Review Summary: Emmylou Harris opens the 90s with a fair-to-middling release that holds little portent of the greatness to come

Brand New Dance isn’t a bad album by any stretch, its got all the ingredients for a successful Emmylou Harris album and enough variety in sound that it should be a strong showcase for the variety of expression her voice is capable of. The kind of sound that makes for a quality Emmylou release should be apparent at this point in her career: warm production, live atmosphere, and songs that give Emmylou the chance to show the more emotive qualities of her vocals, and most of those boxes have been checked on this album, but there’s a lifeless, flat quality to the whole thing that makes it feel like Emmylou was kind of just phoning it in on this release. The stylistic limitations of the genre means that the great strength of a given country album is going to be in interpretation and delivery, and here Emmylou just doesn’t seem to have the drive to make the ten tracks of the album anything more than solid, professional renditions. Tougher Than the Rest, along with the title track are a cut above the rest of the album, but even they don’t carry the kind of fire that makes Emmylou’s best work so unforgettable. The most one can say about the former track is that it does justice to Springsteen while still remaining true to Emmylou’s strengths, but how many covers had she recorded before this point that did exactly that and more?

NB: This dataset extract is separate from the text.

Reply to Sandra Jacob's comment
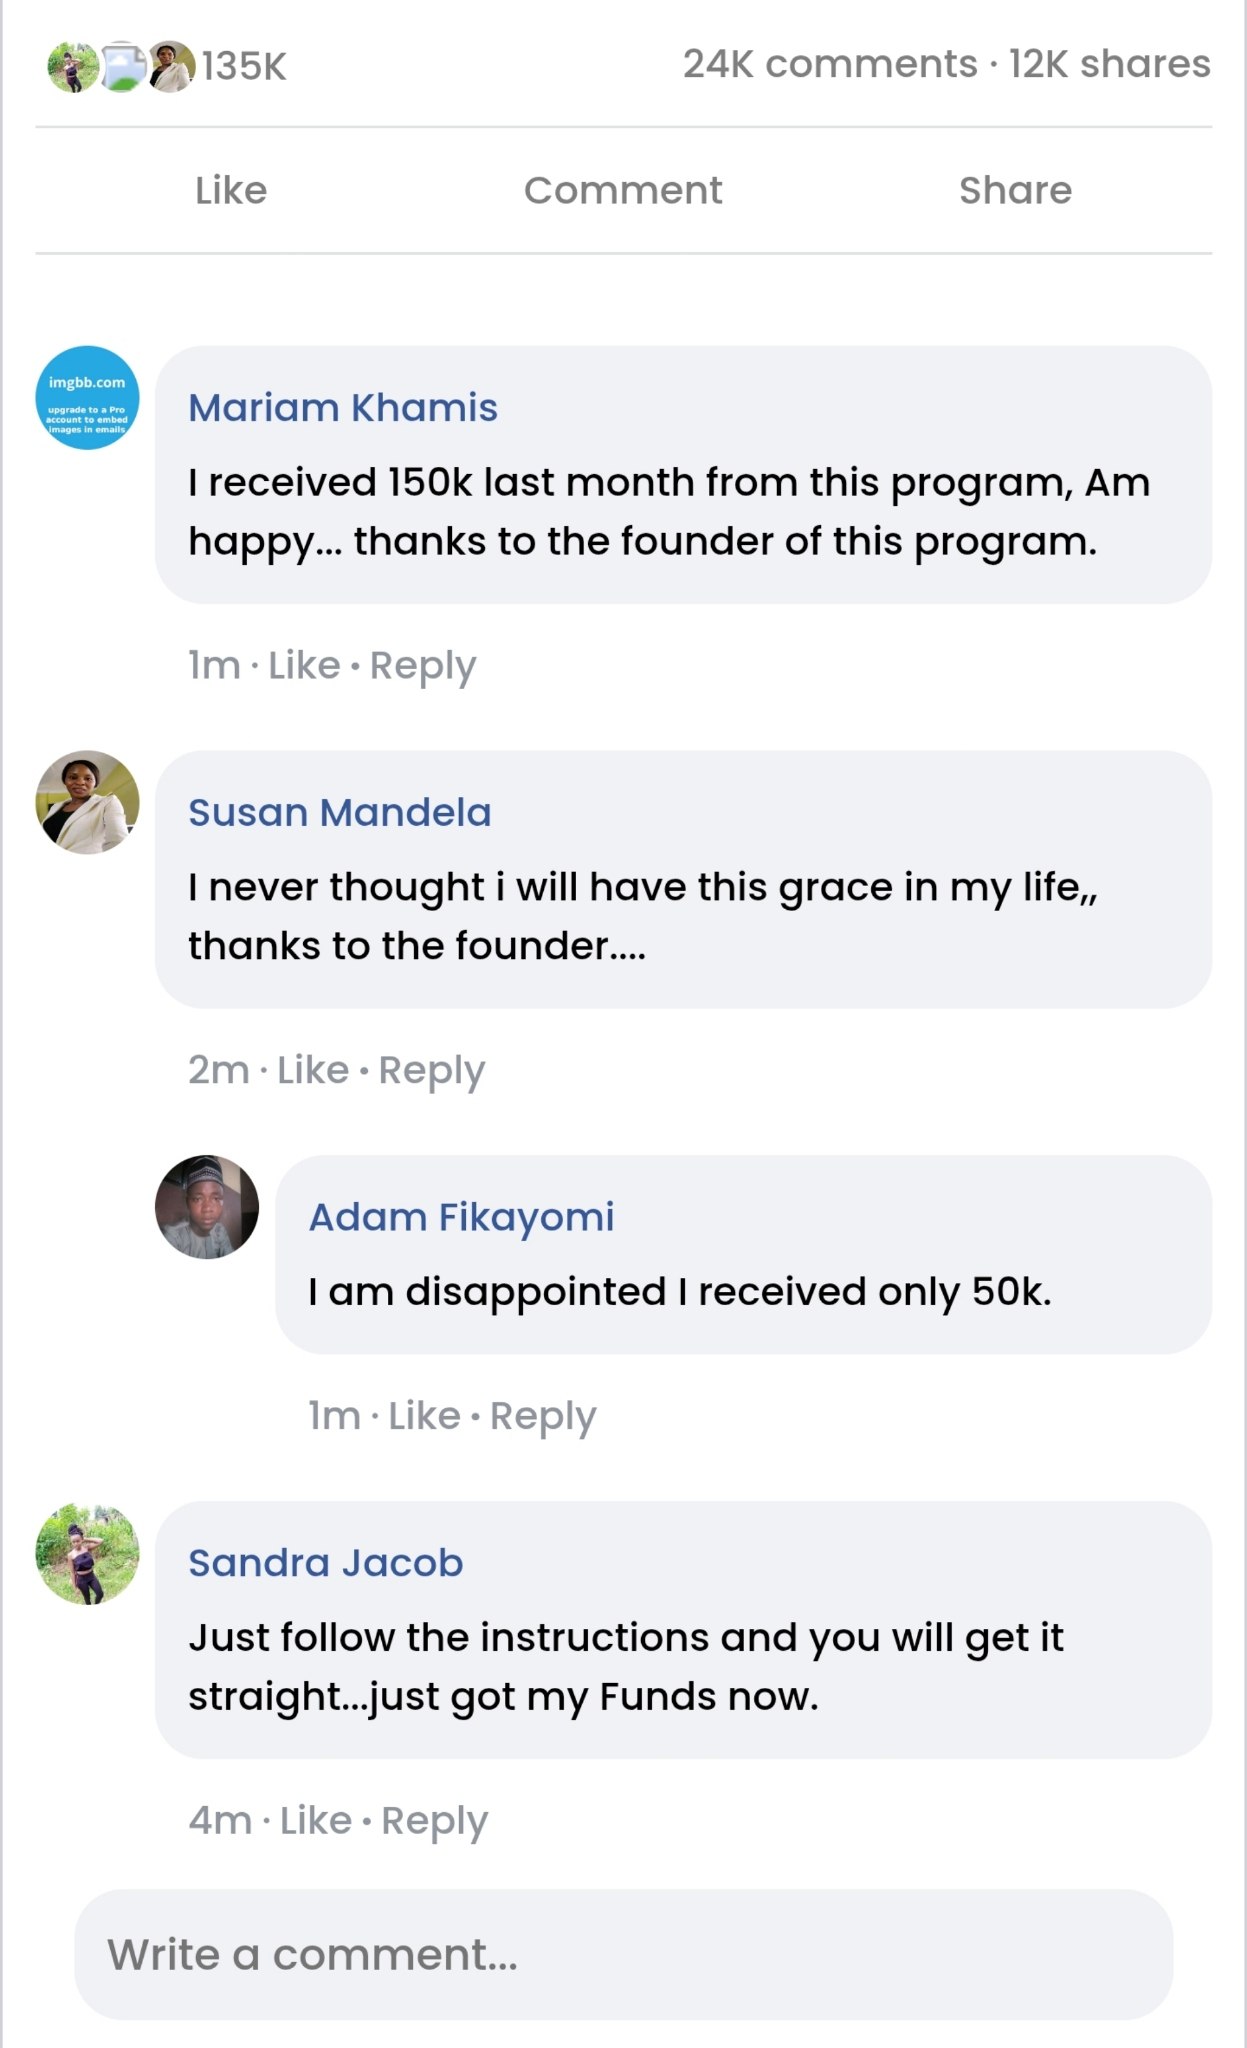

Sure the production’s glossy and a hair too smooth, something that was pretty common for her releases at this point in her career, but it really isn’t the detriment to the album in the way it was on some of her earlier releases. The backing band, while tending towards the same kind of phoned-in quality that Emmylou’s giving us is still a strong enough backing that shows there is a potential for something, if not great, then at least better-than-average about these song selections, and that, with a consistently more heartfelt vocal delivery Brand New Dance might have been listed among her better albums. As it stands, only the aforementioned Tougher Than the Rest and Brand New Dance really shows us the Emmylou who was capable of inducing tears in her listeners. The latter song, a heartfelt song of reconciliation written by her ex-husband and erstwhile producer Paul Kennerley, features the strength, grit and warmth that all the best of Harris’ songs feature, with a welcome change of pace in the form of a tin whistle/uilleann pipe solo. It’s a strong moment in an album that barely rises above decent, but the rest of the album might be considered better than average if not for the fact that Emmylou has demonstrated on many occasions that she is capable of much, much more.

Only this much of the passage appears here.